For most problems, @define_scenario will probably be adequate. Otherwise consider defining Custom scenarios.

Sampling

Typically, we do not have exact knowledge of all possible future scenarios. However, we often have access to some model of the uncertainty. For example, scenarios could originate from:

  • A stochastic variable with known distribution
  • A time series fitted to data
  • A nerual network prediction

Even if the exact scenario distribution is unknown, or not all possible scenarios are available, we can still formulate a stochastic program that approximates the model we wish to formulate. This is achieved through a technique called sampled average approximation, which is based on sampling. The idea is to sample a large number $n$ of scenarios with equal probability $\frac{1}{n}$ and then use them to generate and solve a stochastic program. By the law of large numbers, the result will converge with probability $1$ to the "true" solution with increasing $n$.

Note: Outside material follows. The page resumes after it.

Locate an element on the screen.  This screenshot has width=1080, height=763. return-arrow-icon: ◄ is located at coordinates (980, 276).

StochasticPrograms accepts AbstractSampler objects in place of AbstractScenario. However, an AbstractSampler is always linked to some underlying AbstractScenario type, which is reflected in the resulting stochastic program as well.

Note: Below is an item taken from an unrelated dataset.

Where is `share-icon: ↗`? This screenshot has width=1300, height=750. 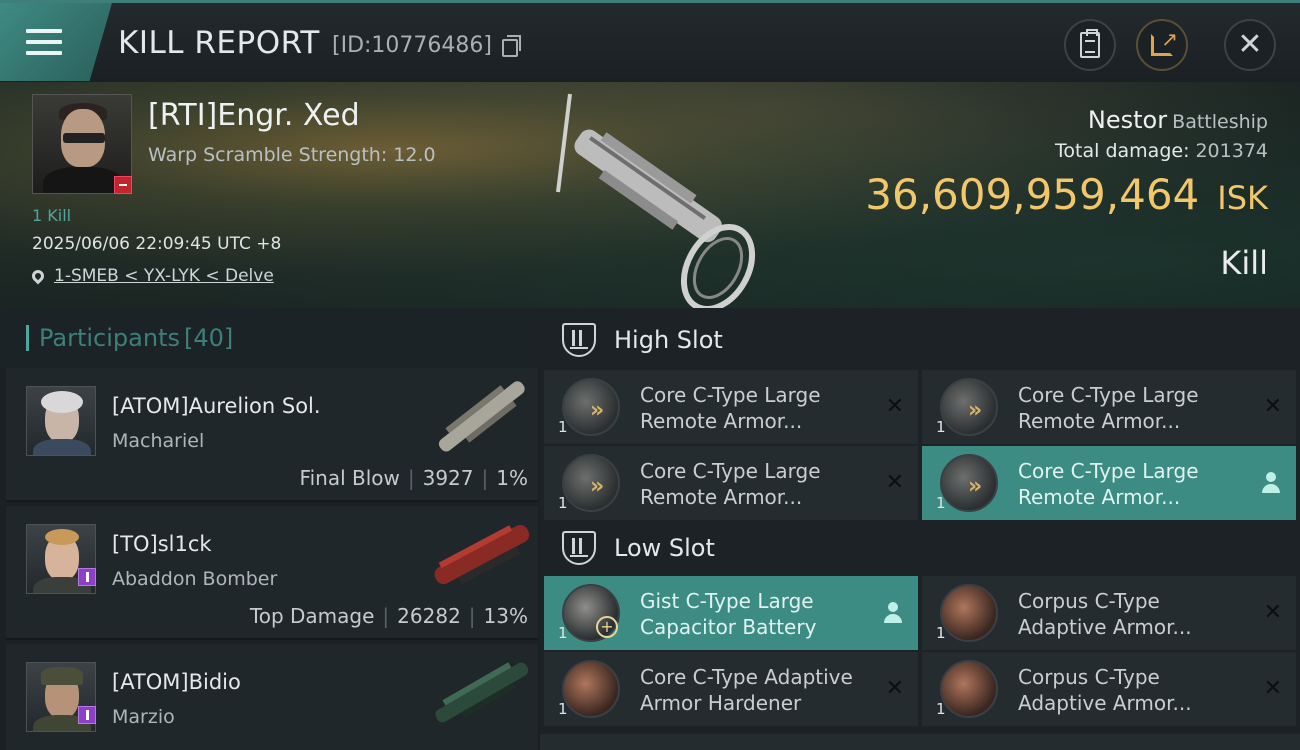
share-icon: ↗ is located at coordinates (1164, 42).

The most basic sampler is the included Sampler, which is used to sample basic Scenarios. Consider

using StochasticPrograms

sampler = Sampler() do
    return Scenario(q₁ = 24.0 + randn(), q₂ = 28.0 + randn(), d₁ = 500.0 + randn(), d₂ = 100 + randn(), probability = rand())
end

sampler()
Scenario with probability 0.4886128300795012
  q₁: 24.297287984535462
  q₂: 28.382395967790607
  d₁: 499.4023655232718
  d₂: 99.98955475536262

Samplers can also be conveniently created using @sampler. We can define a simple scenario type and a simple sampler as follows:

using StochasticPrograms

@define_scenario ExampleScenario = begin
    w::Float64
end

@sampler ExampleSampler = begin
    w::Float64

    ExampleSampler(w::AbstractFloat) = new(w)

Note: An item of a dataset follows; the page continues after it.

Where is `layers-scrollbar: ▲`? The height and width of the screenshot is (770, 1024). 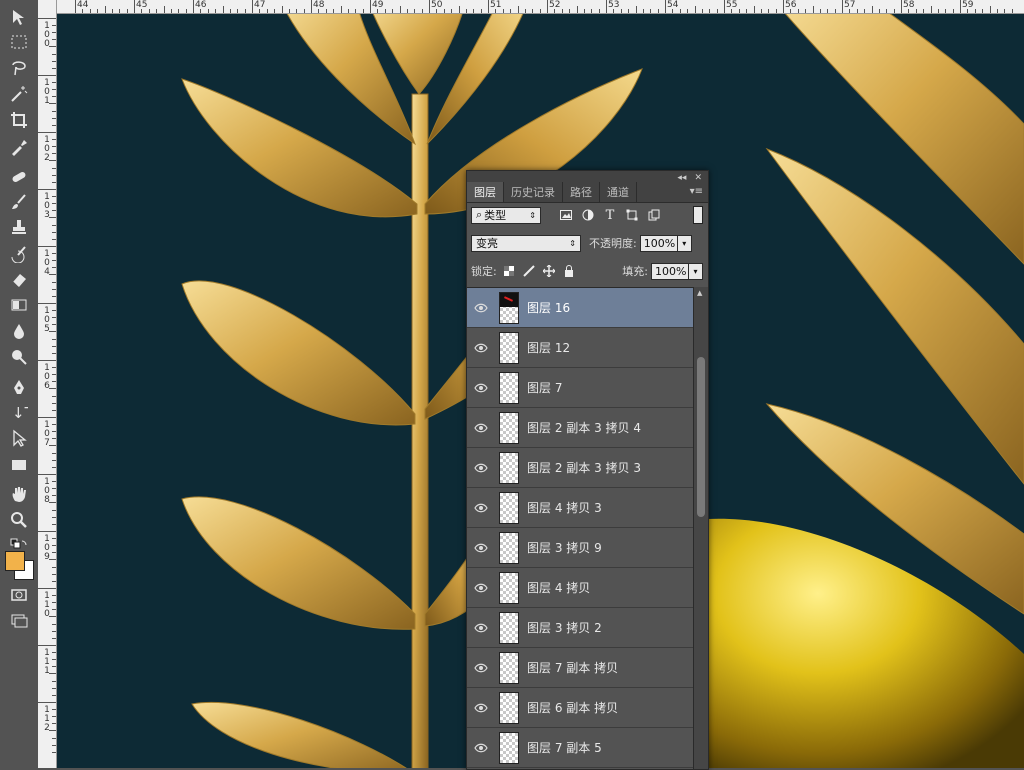
layers-scrollbar: ▲ is located at coordinates (700, 528).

    @sample ExampleScenario begin
        w = sampler.w
        return ExampleScenario(w*randn(), probability = rand())
    end
end

This creates a new AbstractSampler type called ExampleSampler, which samples ExampleScenarios. Now, we can create a sampler object and sample a scenario

sampler = ExampleSampler(2.)

ξ = sampler()

println(ξ)
println("ξ: $(ξ.w)")
ExampleScenario with probability 0.951916339835734
  w: 0.6222226769966677
ξ: 0.6222226769966677

Now, lets create a stochastic model using the ExampleScenario type:

sm = @stochastic_model begin
    @stage 1 begin
        @decision(model, x >= 0)
        @objective(model, Min, x)
    end
    @stage 2 begin
        @uncertain w from ExampleScenario
        @variable(model, y)
        @objective(model, Min, y)
        @constraint(model, y + x == w)
    end
end
Two-Stage Stochastic Model

minimize f₀(x) + 𝔼[f(x,ξ)]
  x∈𝒳

where

f(x,ξ) = min  f(y; x, ξ)
              y ∈ 𝒴 (x, ξ)

Now, we can sample $5$ scenarios using the first sampler to generate $5$ subproblems:

sp = instantiate(sm, sampler, 5)
Stochastic program with:
 * 1 decision variable
 * 0 recourse variables
 * 5 scenarios of type ExampleScenario
Structure: Deterministic equivalent
Solver name: No optimizer attached.

Printing yields:

print(sp)
Deterministic equivalent problem
Min x + 0.2 y₅ + 0.2 y₄ + 0.2 y₃ + 0.2 y₂ + 0.2 y₁
Subject to
 x ∈ Decisions
 x ≥ 0.0
 x + y₁ = -4.534172697601061
 x + y₂ = 0.8628430528458241
 x + y₃ = 1.9265432100763813
 x + y₄ = -1.0446735148430168
 x + y₅ = -0.10090245986733057
Solver name: No optimizer attached.

Sampled stochastic programs are solved as usual:

using GLPK

set_optimizer(sp, GLPK.Optimizer)

optimize!(sp)

println("optimal decision: $(optimal_decision(sp))")
println("optimal value: $(objective_value(sp))")
optimal decision: [0.0]
optimal value: -0.5780724818778408

Again, if the functionality offered by @sampler is not adequate, consider Custom scenarios.

Custom scenarios

More complex scenario designs are probably not implementable using @define_scenario. However, it is still possible to create a custom scenario type as long as:

The restriction on expected is there to support taking expectations in a distributed environment. We are also free to define custom sampler objects, as long as:

  • The sampler type is a subtype of AbstractSampler
  • The sampler type implements a functor call that performs the sampling

See the Continuous scenario distribution for an example of custom scenario/sampler implementations.